A trajetória humana é o resultado da tensão entre preservar e transgredir. O corpo quer preservar. A alma, transgredir. Funciona
mais ou menos assim: o sujeito está parado em frente ao mar, em um lugar
paradisíaco, dia azul, brilhante e agradável. Uma brisa suave deixa a vida
perfeita. É quando a alma começa a se perguntar: “O que será que tem do lado de
lá?” O corpo completamente feliz com o paraíso responde: “Não faço a menor
ideia.” Então, a alma continua: “Acho que vamos ter de ir até lá.”
“Como assim”, protesta o corpo! “Ir lá a troco de quê? Correr
o risco de afogar, de ser comido por um tubarão!” “É, mas, se o único jeito de
saber o que tem do lado de lá é indo lá, vamos ter que ir. Ou você prefere que
eu vá sozinha?” O corpo, sabendo que não pode ficar vazio de alma, se
conforma.
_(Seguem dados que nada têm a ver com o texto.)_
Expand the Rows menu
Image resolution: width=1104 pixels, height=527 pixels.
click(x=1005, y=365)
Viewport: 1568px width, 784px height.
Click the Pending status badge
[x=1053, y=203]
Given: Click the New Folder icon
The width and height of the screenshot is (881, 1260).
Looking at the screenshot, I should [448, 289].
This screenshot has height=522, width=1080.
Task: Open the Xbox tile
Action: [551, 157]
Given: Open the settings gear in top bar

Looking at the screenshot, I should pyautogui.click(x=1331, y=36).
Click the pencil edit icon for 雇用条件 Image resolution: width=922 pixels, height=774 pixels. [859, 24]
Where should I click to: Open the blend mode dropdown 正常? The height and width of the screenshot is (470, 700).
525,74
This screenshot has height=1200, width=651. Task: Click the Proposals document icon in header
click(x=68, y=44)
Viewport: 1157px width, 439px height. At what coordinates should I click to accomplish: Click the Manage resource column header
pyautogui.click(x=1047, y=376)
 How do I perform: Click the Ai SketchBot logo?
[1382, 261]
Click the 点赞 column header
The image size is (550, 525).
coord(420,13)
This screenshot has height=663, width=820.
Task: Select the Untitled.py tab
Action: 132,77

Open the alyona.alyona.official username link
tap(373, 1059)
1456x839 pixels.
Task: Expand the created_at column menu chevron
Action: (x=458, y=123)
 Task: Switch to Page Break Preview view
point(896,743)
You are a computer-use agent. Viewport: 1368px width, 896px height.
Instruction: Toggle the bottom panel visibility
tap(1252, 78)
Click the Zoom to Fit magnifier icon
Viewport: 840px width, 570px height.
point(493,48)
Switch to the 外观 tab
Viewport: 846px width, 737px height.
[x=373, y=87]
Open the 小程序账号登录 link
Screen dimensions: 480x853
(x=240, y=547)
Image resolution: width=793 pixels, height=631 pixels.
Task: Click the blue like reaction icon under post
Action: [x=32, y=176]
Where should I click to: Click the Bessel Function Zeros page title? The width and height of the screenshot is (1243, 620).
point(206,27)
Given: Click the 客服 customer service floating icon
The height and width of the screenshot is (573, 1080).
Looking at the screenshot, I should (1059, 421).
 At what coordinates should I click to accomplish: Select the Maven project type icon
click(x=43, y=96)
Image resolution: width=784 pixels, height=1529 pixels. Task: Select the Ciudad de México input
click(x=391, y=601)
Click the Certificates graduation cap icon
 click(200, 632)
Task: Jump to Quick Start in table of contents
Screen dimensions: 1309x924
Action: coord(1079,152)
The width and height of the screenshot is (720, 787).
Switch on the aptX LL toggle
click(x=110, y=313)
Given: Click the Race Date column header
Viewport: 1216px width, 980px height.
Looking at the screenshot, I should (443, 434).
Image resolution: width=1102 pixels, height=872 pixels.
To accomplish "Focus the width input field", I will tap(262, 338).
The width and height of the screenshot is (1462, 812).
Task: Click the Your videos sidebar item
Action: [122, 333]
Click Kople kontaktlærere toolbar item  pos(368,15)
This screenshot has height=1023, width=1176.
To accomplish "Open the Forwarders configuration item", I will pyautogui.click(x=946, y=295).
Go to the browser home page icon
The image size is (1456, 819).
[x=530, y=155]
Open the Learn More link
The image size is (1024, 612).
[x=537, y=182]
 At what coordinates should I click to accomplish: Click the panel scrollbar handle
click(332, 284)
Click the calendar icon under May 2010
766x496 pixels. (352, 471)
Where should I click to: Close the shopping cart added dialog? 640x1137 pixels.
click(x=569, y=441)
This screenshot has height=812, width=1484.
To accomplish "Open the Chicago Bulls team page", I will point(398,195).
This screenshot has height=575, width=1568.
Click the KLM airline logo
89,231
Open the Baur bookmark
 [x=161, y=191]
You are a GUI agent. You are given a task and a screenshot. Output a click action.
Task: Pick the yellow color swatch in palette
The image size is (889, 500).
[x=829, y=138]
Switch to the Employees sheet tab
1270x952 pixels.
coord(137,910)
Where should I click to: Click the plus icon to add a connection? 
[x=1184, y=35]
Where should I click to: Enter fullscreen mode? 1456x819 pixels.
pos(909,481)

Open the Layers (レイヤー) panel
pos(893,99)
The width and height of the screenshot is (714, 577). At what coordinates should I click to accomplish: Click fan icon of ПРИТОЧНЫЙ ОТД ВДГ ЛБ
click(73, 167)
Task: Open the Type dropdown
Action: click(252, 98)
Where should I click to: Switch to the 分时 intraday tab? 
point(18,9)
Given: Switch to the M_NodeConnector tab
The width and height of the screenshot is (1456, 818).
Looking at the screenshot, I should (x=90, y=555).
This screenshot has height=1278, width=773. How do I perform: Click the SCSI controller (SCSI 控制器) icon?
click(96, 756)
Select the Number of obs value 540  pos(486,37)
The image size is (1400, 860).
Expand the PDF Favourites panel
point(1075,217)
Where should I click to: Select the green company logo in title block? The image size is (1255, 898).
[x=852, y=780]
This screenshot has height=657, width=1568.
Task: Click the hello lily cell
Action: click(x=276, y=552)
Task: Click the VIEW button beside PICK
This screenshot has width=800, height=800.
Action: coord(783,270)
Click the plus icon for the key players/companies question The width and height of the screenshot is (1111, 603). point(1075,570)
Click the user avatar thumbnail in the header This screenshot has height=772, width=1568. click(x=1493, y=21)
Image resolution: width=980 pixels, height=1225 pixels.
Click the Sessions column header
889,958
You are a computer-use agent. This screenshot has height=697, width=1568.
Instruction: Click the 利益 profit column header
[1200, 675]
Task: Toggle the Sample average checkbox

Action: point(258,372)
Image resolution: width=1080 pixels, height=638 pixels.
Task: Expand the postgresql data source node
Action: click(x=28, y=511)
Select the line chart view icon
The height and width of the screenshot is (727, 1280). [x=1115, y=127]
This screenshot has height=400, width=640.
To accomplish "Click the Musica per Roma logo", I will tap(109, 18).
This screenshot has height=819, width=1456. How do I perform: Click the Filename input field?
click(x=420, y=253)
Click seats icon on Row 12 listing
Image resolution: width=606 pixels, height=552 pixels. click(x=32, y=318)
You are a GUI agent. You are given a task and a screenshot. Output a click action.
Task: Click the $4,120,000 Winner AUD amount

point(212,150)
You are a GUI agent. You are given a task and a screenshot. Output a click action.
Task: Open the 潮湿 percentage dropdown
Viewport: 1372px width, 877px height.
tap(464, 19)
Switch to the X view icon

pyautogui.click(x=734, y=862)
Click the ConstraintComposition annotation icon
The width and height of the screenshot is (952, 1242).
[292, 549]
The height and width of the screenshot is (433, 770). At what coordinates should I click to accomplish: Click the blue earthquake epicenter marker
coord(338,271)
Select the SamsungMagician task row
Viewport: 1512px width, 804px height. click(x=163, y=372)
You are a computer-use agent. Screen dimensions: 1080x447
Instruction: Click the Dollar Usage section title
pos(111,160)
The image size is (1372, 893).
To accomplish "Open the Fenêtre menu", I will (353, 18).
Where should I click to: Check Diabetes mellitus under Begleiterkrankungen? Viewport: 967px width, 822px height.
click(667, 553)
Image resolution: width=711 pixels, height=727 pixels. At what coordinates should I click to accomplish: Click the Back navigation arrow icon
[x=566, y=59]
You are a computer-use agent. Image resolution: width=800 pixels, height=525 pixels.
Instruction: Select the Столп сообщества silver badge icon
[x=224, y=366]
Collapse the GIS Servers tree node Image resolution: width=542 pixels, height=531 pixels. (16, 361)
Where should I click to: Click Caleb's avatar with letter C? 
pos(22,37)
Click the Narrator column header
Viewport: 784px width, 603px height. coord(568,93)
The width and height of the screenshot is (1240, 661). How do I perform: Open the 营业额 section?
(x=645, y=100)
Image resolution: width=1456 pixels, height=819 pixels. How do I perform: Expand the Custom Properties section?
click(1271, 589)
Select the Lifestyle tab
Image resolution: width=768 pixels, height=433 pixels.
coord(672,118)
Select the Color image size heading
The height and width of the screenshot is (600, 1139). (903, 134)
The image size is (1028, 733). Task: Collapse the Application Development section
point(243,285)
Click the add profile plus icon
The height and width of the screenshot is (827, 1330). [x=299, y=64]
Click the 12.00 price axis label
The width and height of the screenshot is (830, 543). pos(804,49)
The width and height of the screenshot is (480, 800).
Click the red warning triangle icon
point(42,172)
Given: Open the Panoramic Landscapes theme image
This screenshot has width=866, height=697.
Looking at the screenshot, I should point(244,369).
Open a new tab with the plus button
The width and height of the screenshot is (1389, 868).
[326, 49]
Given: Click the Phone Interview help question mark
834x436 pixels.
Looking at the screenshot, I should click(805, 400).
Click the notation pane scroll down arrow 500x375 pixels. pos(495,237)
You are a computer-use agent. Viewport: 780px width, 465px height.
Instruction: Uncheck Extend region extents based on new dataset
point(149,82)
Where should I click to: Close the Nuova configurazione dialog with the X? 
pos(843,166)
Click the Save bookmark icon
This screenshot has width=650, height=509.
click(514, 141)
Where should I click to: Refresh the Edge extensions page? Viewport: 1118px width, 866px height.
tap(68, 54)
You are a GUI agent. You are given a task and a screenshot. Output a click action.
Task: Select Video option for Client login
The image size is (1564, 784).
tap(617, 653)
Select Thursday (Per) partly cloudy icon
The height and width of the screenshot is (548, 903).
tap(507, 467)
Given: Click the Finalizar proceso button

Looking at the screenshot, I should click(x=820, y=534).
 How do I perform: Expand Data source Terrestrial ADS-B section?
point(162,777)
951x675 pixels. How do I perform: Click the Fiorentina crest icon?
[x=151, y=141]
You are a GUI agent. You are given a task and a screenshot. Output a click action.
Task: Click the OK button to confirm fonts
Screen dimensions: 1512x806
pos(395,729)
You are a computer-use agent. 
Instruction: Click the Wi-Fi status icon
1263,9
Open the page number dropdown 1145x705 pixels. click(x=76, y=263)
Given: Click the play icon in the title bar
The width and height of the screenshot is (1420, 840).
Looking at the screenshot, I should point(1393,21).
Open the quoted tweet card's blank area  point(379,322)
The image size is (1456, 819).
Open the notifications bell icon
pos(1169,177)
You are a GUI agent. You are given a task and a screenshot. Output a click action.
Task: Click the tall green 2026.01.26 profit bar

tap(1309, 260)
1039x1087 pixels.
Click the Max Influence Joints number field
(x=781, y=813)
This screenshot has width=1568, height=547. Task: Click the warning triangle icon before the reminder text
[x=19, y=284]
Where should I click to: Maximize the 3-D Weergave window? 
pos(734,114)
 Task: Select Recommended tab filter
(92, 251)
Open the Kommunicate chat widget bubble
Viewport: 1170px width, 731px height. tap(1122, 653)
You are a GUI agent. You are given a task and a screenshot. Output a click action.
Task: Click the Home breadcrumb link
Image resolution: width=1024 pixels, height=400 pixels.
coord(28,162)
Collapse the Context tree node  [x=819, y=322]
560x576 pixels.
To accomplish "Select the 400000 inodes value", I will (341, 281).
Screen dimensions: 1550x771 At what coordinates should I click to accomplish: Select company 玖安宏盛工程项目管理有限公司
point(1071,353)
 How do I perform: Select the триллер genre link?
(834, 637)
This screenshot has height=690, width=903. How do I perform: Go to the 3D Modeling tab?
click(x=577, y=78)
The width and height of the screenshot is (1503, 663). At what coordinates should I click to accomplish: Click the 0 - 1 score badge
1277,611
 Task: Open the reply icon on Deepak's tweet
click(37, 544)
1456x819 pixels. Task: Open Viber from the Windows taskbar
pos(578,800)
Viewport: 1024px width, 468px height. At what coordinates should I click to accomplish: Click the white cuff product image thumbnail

E a alma, cheia de coragem e dúvida, se lança ao mar.
O que nos move são as perguntas, que organizam
nossas dúvidas. Que não se calam e nos fazem seguir em frente. Os maiores
empobrecimentos do mundo e as maiores violências nascem das certezas. Os
fundamentalistas são aquelas pessoas com certezas tão absolutas que matam e
morrem por elas. E fazem isso não pelo que acreditam, mas porque estão tão
radicalmente sem dúvidas que não admitem que o outro pense ou seja diferente.
A obsessão pela certeza é uma tentativa de eliminar
o risco. O medo do risco imobiliza. O sujeito passa as quatro estações dentro
de casa. Não pode sair no verão porque o sol forte pode provocar câncer de
pele. É verdade, pode. Não pode sair no inverno porque pode pegar uma
pneumonia. É…pode. Não pode sair na primavera: vai que as abelhas assanhadas
com o pólen resolvem atacá-lo. Isso pode até matar. Não pode sair no outono já
que as folhas caem, e um galho pode cair junto, bem na cabeça do cara. Quem pode
garantir que não? É isto que o medo faz: ele transforma a possibilidade, muitas
vezes remota, em certeza. O medo é a certeza de que o pior vai acontecer.